TL;DR
VABench is a new comprehensive benchmark framework designed to evaluate the quality and synchronization of audio-video generation across multiple task types and content categories.
Contribution
It introduces a multi-dimensional evaluation framework covering 15 metrics and 7 content categories for assessing synchronized audio-video generation models.
Findings
Systematic analysis and visualization of evaluation results.
Establishes a new standard for assessing audio-video generation models.
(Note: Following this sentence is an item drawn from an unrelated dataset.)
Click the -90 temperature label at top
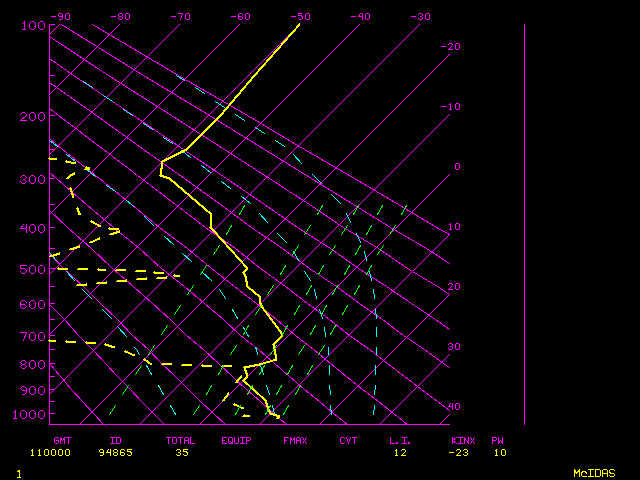This screenshot has width=640, height=480. point(60,16)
Addresses the gap in existing benchmarks for synchronized audio-video outputs.
Abstract
Recent advances in video generation have been remarkable, enabling models to produce visually compelling videos with synchronized audio. While existing video generation benchmarks provide comprehensive metrics for visual quality, they lack convincing evaluations for audio-video generation, especially for models aiming to generate synchronized audio-video outputs. To address this gap, we introduce VABench, a comprehensive and multi-dimensional benchmark framework designed to systematically evaluate the capabilities of synchronous audio-video generation. VABench encompasses three primary task types: text-to-audio-video (T2AV), image-to-audio-video (I2AV), and stereo audio-video generation. It further establishes two major evaluation modules covering 15 dimensions. These dimensions specifically assess pairwise similarities (text-video, text-audio, video-audio), audio-video synchronization,…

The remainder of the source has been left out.